Stored items from a collection:

┌────────

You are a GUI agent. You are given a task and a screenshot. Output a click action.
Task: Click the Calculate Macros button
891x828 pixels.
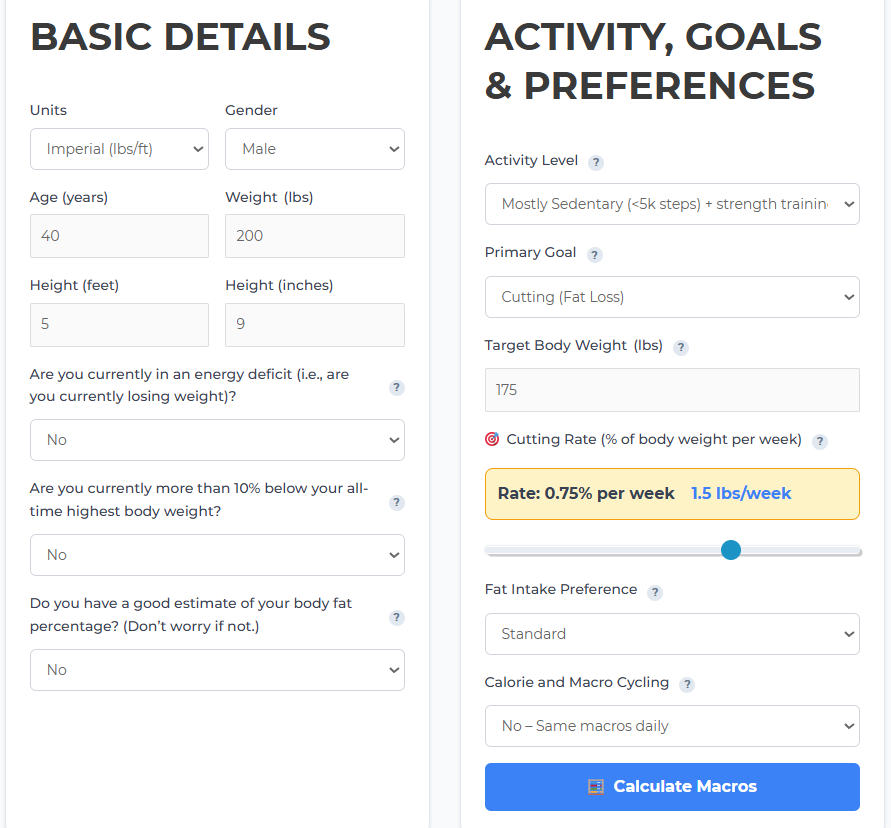[672, 787]
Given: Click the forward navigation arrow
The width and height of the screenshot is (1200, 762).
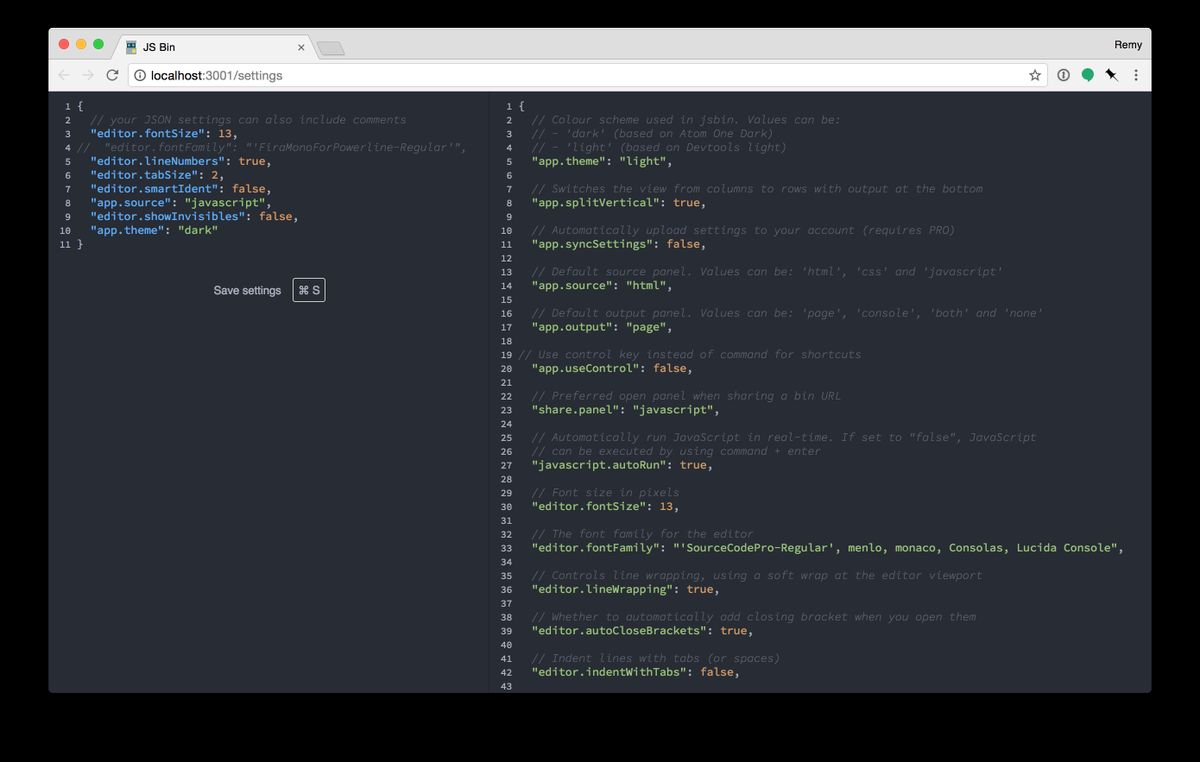Looking at the screenshot, I should point(88,75).
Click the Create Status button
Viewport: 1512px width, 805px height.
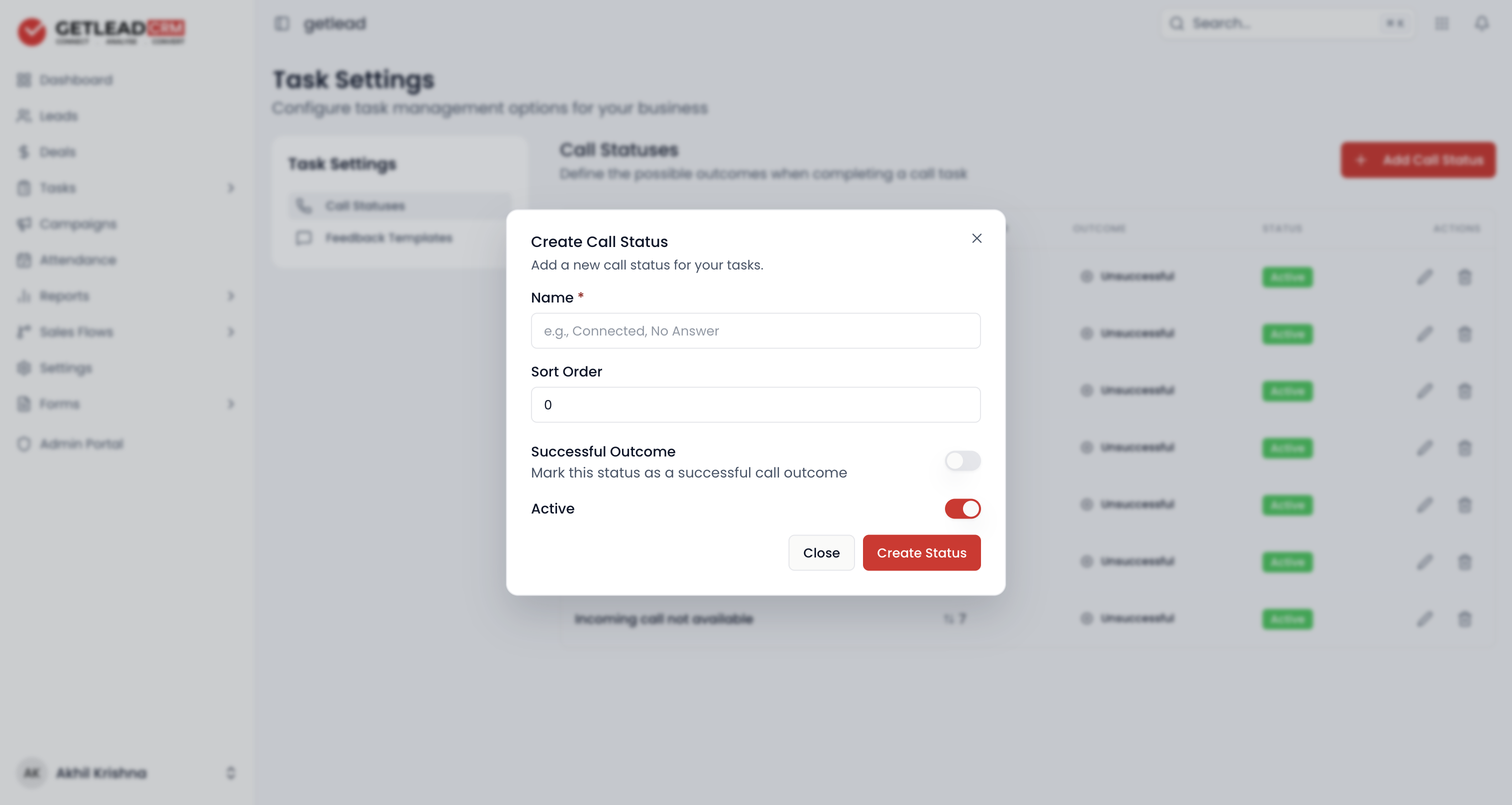click(x=922, y=552)
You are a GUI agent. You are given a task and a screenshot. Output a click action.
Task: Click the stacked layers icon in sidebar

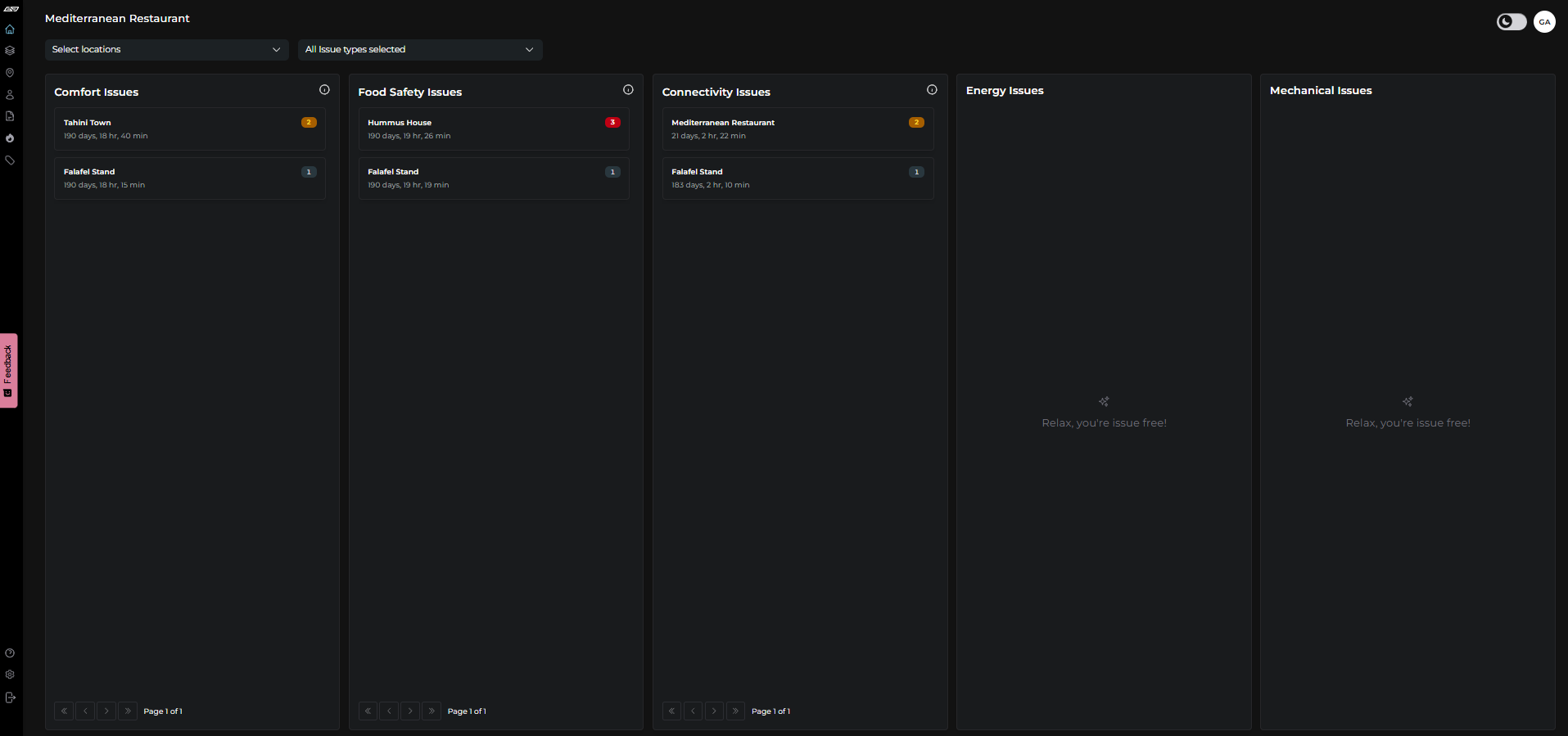(x=10, y=51)
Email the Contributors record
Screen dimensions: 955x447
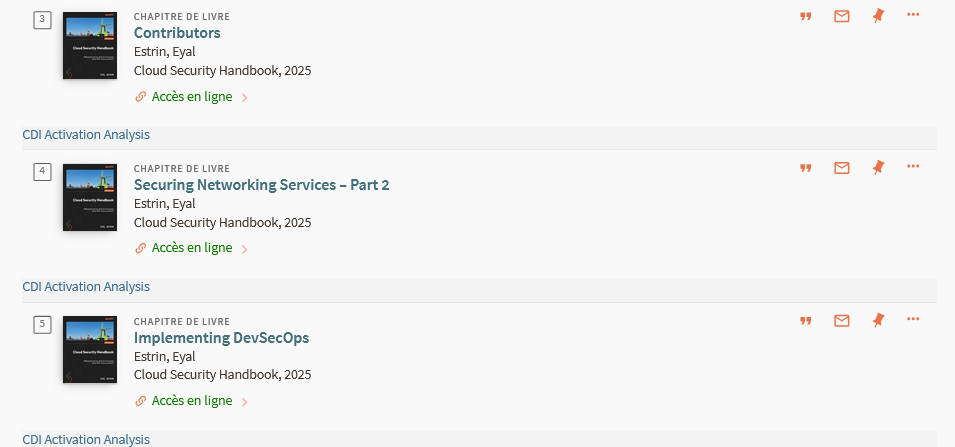tap(842, 16)

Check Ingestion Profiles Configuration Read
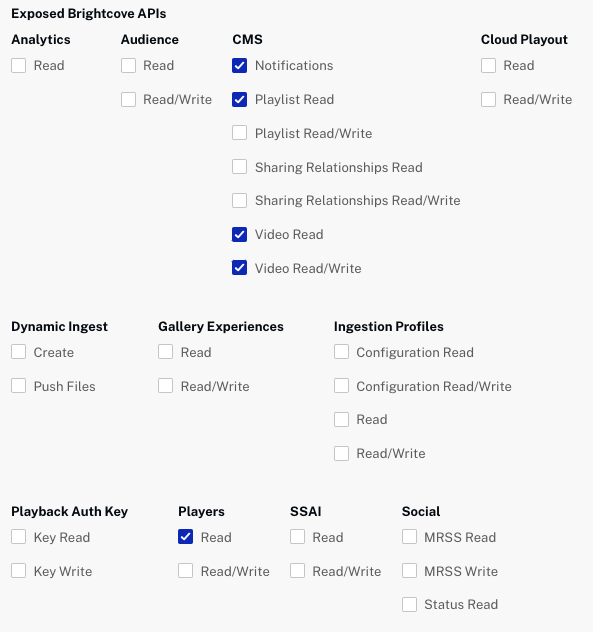coord(341,352)
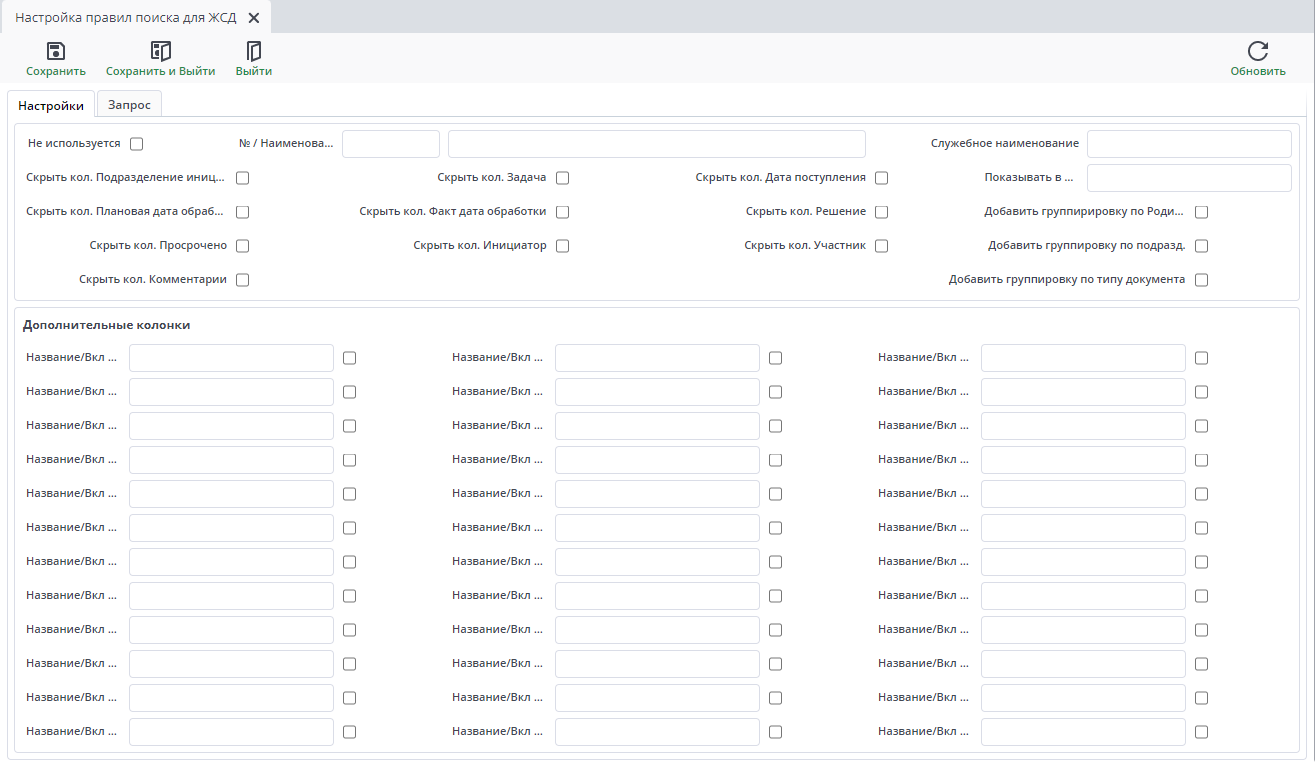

└────────

### Work task
Each record above needs to be copied exactly, with images left out.

### Answer section
You are a GUI agent. You are given a task and a screenshot. Output a click action.
Task: Click the Calculate Macros button
891x828 pixels.
[672, 787]
Given: Click the forward navigation arrow
The width and height of the screenshot is (1200, 762).
Looking at the screenshot, I should point(88,75).
Click the Create Status button
Viewport: 1512px width, 805px height.
click(x=922, y=552)
You are a GUI agent. You are given a task and a screenshot. Output a click action.
Task: Click the stacked layers icon in sidebar

(x=10, y=51)
Email the Contributors record
Screen dimensions: 955x447
tap(842, 16)

Check Ingestion Profiles Configuration Read
coord(341,352)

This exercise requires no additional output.